═════ Items ═════

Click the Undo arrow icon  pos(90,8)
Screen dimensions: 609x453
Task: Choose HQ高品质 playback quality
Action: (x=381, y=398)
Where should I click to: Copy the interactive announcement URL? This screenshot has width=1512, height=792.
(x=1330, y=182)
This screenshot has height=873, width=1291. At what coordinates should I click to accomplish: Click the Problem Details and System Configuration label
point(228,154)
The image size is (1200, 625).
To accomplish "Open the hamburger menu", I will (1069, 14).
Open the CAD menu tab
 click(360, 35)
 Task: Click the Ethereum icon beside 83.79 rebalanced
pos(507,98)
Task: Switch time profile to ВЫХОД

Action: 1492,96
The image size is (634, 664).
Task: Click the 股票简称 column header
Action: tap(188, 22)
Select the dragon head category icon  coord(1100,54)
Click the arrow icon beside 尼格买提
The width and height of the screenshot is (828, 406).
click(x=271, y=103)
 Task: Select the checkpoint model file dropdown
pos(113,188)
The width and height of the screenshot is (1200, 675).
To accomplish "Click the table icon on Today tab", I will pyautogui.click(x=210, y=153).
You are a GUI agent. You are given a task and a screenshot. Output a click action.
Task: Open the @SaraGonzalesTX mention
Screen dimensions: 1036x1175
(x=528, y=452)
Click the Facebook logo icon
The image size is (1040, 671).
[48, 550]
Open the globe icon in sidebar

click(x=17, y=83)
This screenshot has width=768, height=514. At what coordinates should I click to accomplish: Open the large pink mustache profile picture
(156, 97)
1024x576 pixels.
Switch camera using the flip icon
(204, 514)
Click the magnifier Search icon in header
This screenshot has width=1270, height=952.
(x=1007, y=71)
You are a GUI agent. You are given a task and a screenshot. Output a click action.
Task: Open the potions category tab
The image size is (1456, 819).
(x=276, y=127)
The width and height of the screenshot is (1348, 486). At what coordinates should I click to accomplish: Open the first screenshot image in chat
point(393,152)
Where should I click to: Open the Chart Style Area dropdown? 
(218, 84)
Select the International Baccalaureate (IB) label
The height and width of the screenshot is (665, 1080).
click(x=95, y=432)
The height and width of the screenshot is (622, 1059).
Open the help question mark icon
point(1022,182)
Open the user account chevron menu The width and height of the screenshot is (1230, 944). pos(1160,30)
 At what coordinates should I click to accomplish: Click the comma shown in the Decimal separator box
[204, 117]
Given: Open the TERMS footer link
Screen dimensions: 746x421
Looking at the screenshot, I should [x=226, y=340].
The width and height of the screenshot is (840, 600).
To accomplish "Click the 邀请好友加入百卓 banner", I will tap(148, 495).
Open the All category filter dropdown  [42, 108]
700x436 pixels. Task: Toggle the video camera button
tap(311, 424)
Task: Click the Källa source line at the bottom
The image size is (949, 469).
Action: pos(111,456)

═════

### Task requirements
Arrange the lines, beginning at the one that has "Given: Open the TERMS footer link" and running to the end, as a two-column CSV headed input and output. Each row pairs a line's text with its answer, each in one quoted field, with line breaks changed to spaces.

### Finished exercise
input,output
"Given: Open the TERMS footer link Screen dimensions: 746x421","Looking at the screenshot, I should [x=226, y=340]."
"The width and height of the screenshot is (840, 600). To accomplish ""Click the 邀请好友加入百卓 banner"",","I will tap(148, 495)."
"Open the All category filter dropdown","[42, 108]"
"700x436 pixels. Task: Toggle the video camera button","tap(311, 424)"
"Task: Click the Källa source line at the bottom The image size is (949, 469).","Action: pos(111,456)"